HPV and Multiplex Assays
HPV and multiplex testing guidance
HPV and multiplex STI tests: High-risk HPV testing is recommended within cervical cancer screening algorithms for appropriate age groups (eg, persons ≥30) per guideline indications. Proprietary multiplex NAAT assays that detect multiple STIs (eg, CT/NG/TV/MG) and HPV genotyping assays are available and are listed with specific CPT/HCPCS codes; routine HPV testing for asymptomatic men or general STI screening is not recommended.
See proprietary assays (eg, Abbott Alinity m, Xpert CT/NG) listed in coding.
Explicit exclusions in this policy identify test methods that DO NOT MEET COVERAGE CRITERIA. Notable examples include: PCR/NAAT testing for Treponema pallidum (syphilis); serologic testing for Chlamydia trachomatis or LGV; rapid enzyme immunoassay (EIA) for Trichomonas vaginalis; and non-type-specific HSV immunoassays. The policy further states that nucleic acid quantification for several organisms (including Chlamydia, Gonorrhea, HSV-1/2, HPV, and T. pallidum) does NOT MEET COVERAGE CRITERIA due to insufficient evidence of clinical benefit.
The policy notes that NAAT/PCR for genital syphilis is not FDA‑approved and therefore DOES NOT MEET COVERAGE CRITERIA. It emphasizes that there is no internationally approved PCR for T. pallidum and that any molecular method used must be strictly validated and operated with appropriate quality controls if performed.
Routine serologic screening for genital herpes in asymptomatic adolescents and adults, including pregnant persons, DOES NOT MEET COVERAGE CRITERIA. Type‑specific HSV-2 serology (gG2) may be appropriate in limited circumstances (recurrent/atypical lesions with negative PCR/culture, clinical diagnosis without lab confirmation, or when a partner has genital herpes), but population screening is discouraged because of high false‑positive rates and potential psychosocial harms.
HPV testing in this policy is limited to indications related to cancer diagnosis or management (for example, NAAT for high‑risk HPV in the context of cervical cancer screening or pathology). The policy explicitly states that HPV testing DOES NOT MEET COVERAGE CRITERIA for use as part of general STI screening in asymptomatic individuals, for diagnosing anogenital warts, for screening low‑risk HPV types, or for routine testing in males.
Specific situations where HPV testing is not recommended include: screening male partners of women with HPV, testing women younger than 25 years as part of STI screening, using HPV NAAT to diagnose anogenital warts, and employing HPV testing as a general STI screen in asymptomatic people. The policy reinforces that HPV tests intended for cervical cancer screening are used per age‑based guidelines rather than as routine STI panels.
Procedure and proprietary codes listed in the policy are provided solely as a general billing reference. Inclusion of a CPT/HCPCS or proprietary test code in the document does not by itself imply coverage; providers should verify coding and coverage against member benefits and payer guidance.

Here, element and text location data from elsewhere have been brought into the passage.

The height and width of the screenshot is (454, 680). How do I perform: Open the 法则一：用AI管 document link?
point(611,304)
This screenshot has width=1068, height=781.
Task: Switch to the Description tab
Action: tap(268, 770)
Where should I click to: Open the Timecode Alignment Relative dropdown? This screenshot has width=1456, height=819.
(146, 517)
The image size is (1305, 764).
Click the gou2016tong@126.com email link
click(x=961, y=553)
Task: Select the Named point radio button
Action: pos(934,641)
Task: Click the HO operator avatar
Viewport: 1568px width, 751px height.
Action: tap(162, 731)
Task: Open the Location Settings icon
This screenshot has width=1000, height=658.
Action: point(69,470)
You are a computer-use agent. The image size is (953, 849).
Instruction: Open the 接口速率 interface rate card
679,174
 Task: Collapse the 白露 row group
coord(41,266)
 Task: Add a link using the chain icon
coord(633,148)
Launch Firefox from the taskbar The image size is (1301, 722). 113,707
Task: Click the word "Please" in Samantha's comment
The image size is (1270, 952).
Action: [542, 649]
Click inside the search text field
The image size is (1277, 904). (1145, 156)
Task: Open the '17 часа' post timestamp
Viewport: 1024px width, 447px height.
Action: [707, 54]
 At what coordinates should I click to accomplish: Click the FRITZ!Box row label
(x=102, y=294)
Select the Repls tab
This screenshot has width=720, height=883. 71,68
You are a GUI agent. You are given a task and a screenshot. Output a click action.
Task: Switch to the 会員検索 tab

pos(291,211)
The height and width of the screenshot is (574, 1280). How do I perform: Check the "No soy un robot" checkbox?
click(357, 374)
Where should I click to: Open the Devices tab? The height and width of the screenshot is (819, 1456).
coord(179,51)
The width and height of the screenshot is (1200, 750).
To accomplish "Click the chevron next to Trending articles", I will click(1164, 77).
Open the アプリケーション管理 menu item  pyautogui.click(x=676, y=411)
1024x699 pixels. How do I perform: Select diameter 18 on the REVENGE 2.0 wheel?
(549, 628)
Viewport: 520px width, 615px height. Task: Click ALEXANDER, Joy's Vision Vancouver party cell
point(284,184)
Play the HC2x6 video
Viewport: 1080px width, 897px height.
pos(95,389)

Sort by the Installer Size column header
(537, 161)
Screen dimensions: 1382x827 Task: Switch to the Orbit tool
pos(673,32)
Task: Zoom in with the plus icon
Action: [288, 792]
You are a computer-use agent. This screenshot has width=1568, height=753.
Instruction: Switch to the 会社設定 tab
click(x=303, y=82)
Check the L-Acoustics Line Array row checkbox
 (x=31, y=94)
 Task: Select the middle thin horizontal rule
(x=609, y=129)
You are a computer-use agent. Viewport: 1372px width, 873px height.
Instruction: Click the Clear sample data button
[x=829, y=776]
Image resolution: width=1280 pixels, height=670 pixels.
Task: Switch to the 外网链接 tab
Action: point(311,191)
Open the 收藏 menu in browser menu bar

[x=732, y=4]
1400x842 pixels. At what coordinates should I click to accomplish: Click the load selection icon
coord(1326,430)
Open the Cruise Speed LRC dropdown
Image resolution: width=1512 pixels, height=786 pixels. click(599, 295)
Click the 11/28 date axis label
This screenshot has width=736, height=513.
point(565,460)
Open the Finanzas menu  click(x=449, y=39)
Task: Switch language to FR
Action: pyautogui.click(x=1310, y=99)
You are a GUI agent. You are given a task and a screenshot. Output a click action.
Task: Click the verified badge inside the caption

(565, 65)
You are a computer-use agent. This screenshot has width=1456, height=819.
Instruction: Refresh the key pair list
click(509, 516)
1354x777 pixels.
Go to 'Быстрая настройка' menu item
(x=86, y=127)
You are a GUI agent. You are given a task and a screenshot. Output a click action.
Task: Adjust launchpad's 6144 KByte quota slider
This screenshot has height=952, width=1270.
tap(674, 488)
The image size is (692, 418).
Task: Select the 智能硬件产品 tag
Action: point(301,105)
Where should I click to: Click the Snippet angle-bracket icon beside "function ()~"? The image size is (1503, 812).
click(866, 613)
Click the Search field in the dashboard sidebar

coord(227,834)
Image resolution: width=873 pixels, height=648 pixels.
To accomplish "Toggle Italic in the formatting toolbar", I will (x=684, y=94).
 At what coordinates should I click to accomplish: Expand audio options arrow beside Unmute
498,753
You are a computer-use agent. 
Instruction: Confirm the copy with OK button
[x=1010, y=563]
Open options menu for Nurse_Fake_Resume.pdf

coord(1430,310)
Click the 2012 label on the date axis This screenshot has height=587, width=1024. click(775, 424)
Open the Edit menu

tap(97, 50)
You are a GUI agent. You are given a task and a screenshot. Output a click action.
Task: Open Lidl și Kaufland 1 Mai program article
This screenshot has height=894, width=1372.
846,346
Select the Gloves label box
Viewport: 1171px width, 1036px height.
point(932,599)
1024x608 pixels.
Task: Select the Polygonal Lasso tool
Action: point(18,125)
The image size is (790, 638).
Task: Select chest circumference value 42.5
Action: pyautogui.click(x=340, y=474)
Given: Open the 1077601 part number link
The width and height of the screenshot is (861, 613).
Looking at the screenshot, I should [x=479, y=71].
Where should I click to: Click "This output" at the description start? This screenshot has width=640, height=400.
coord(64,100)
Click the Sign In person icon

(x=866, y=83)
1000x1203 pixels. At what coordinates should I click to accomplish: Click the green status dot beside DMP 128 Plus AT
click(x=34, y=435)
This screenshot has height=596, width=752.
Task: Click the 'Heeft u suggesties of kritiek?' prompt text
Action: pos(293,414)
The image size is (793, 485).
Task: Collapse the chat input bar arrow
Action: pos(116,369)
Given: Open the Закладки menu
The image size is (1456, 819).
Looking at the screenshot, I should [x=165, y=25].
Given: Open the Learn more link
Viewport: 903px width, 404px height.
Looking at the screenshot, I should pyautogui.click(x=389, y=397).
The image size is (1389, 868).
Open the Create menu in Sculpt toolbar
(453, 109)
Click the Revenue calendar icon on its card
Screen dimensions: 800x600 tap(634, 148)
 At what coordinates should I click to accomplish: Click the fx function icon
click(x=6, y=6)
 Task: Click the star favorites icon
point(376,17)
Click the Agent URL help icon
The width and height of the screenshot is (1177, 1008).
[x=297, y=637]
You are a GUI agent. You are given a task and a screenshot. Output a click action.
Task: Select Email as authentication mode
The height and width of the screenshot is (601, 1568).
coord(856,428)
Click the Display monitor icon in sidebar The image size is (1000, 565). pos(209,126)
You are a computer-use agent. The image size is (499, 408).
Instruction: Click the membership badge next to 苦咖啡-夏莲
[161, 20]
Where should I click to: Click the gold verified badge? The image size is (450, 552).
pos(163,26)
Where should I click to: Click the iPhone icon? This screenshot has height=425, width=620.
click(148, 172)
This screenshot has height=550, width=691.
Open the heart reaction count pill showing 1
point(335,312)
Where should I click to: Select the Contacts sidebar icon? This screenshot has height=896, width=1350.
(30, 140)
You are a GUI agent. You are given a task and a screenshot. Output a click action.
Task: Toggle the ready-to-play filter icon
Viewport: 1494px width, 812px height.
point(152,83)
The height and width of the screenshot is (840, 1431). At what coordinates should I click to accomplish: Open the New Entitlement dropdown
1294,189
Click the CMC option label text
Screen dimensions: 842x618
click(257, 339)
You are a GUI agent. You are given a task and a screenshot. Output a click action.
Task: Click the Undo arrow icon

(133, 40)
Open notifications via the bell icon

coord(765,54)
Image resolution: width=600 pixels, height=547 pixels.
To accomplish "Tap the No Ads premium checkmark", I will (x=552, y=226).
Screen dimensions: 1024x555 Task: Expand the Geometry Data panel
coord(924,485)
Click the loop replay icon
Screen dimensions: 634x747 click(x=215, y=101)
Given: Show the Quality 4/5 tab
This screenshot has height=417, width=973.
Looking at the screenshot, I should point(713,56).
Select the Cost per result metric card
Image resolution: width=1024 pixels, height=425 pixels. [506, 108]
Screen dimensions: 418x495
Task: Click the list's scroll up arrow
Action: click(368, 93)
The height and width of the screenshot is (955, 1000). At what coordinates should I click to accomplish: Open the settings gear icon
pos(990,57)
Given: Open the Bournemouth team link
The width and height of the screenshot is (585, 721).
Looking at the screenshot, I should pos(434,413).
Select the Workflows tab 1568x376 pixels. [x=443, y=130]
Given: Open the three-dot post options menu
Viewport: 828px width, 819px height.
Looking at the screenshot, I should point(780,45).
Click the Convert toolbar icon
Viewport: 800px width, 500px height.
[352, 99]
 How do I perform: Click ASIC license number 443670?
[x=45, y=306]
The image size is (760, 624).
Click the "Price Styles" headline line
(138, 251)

The references section of the policy contains guideline and regulatory citations but does not itself state additional coverage exclusions or alter the exclusions listed in the main policy text.
Summary list of tests the policy identifies as not meeting coverage criteria or not medically necessary includes: PCR/NAAT for syphilis; serology for chlamydia or LGV; rapid EIA antigen tests for Trichomonas when used alone for screening; non‑type specific HSV immunoassays; routine HSV serologic screening in asymptomatic persons; nucleic acid quantification for multiple pathogens; and routine HPV testing for asymptomatic individuals outside cancer‑screening indications.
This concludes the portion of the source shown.